Many more problems in the sources mean numerous details have to be decided by editors, each one of whom has varying musicological agendas and their own personal ideas about what Mozart might have envisaged. Accordingly, there is no such thing as ‘the’ score of the C minor Mass, but several alternative editions that present radically dissimilar completions of missing orchestra parts; moreover, some editors attempt to reconfigure some choral passages into double-choir versions, and some have even attempted to complete the entire Latin Ordinary by providing music for the rest of the Credo and adding a plausible Agnus Dei. Suzuki compared several of these different editions before making a choice. ‘I decided to follow Franz Beyer’s edition [published by Amadeus: 1989] – although I don’t much agree with his addition of an Agnus Dei that recapitulates the Kyrie music, so we only present the movements that Mozart wrote music for. I have conducted the work using different editions in the past, and I thought in some places one edition’s ideas are better than another one, so for the recording we made a few very small changes to little orchestral details that we liked better.’
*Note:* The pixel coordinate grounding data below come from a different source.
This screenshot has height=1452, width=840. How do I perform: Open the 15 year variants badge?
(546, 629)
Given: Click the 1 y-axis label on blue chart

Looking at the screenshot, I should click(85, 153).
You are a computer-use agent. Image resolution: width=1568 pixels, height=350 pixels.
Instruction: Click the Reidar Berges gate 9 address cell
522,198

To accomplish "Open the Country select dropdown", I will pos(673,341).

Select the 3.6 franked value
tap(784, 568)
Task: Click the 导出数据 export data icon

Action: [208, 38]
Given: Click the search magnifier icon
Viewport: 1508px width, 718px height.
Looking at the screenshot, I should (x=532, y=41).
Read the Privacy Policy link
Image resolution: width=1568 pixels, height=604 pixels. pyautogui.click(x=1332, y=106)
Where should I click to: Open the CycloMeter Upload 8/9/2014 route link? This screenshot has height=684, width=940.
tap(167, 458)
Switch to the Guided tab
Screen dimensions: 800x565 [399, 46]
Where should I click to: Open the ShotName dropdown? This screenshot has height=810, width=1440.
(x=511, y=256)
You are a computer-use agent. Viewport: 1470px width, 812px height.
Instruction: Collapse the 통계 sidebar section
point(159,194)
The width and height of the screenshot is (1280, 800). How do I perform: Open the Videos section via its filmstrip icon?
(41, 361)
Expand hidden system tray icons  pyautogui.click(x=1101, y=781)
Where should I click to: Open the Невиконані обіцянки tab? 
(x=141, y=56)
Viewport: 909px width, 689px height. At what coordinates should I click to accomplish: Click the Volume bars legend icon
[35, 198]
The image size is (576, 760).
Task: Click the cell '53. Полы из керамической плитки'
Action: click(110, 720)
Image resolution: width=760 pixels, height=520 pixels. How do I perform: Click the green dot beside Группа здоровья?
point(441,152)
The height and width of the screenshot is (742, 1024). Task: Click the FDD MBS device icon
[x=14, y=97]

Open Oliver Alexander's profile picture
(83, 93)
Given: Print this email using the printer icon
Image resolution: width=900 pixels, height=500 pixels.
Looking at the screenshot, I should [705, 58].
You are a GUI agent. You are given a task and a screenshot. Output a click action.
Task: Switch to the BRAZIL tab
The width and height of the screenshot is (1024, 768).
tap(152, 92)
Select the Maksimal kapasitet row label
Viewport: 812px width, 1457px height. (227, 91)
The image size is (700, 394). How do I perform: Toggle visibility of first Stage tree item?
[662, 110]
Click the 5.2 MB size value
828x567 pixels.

Of course, some things are fixed with more stability in Mozart’s original autograph score but are still open to contradictory artistic interpretations. We discuss the imposing double-chorus ‘Qui tollis’, and how different conductors interpret (or misinterpret) the Largo marking, Suzuki enthusing ‘this is very clearly modelled on the Baroque tradition we know from Bach and Handel, and in their time there was often a dotted rhythm for “Qui tollis peccata mundi”, where the text talks about sinfulness, and the dotted rhythm conveys the punishment and authority of the king – in other words, God’s judgement on sinners. I think Mozart probably takes one step further than his Baroque forbears and wants an even sharper energy. The dotted rhythms in the strings mean you can play with or without rests, but this is deliberately a very old-style Mozart has chosen, and I think the use of rests is incredibly important – the strings have to detach their notes. It’s also in places like this that the German pronunciation of Latin helps quite massively: “Qvi tollis” rather than “Kwee tollis”. It gives the up-beats more definition and energy. The same thing is true with the hard “g” in “[Gratias] agimus tibi”.’

As we share our mutual admiration at many passages in the score, Suzuki enthuses about how Mozart’s use of structure in some movements is close to classical sonata form. ‘“Laudamus te” is so theatrical, and I love the recapitulation when the strings gradually lead us back to the exposition theme, with the singer sneaking in on a long note that evolves into the return of the original theme. I think after Mozart it became an increasingly difficult challenge for the next generation of composers like Beethoven to find fresh and inventive ways to produce a recapitulation. Before Mozart it was easy to just begin the first idea again, but for Mozart sonata form became a useful package for communicating ideas.’ Those ideas, of course, can also be profoundly emotional – contradicting Stravinsky’s infamous barb that Mozart’s church music was little more than superficial confectionary. Suzuki agrees: ‘For me, the fascination of Mozart is that even when there are sometimes quite complicated polyphonic lines, his music always comes easily into your heart, and feels spontaneous, natural and honest.’

With the enormous project to record Bach’s complete vocal works very nearly finished, and both of Mozart’s largest sacred works now under his belt, I ask where Suzuki’s interests will take him next. ‘Actually I’ve always been interested in settings of the Mass that were not necessarily designed with only a liturgical purpose, but that might have been at least partly concert music that stretched the creative invention and skill of the composers. Maybe you can say this for several works we have recorded during our career: Monteverdi’s Missa In illo tempore, Bach’s Mass in B minor, and now Mozart’s Mass in C minor. So the next logical step is Beethoven’s Missa solemnis.’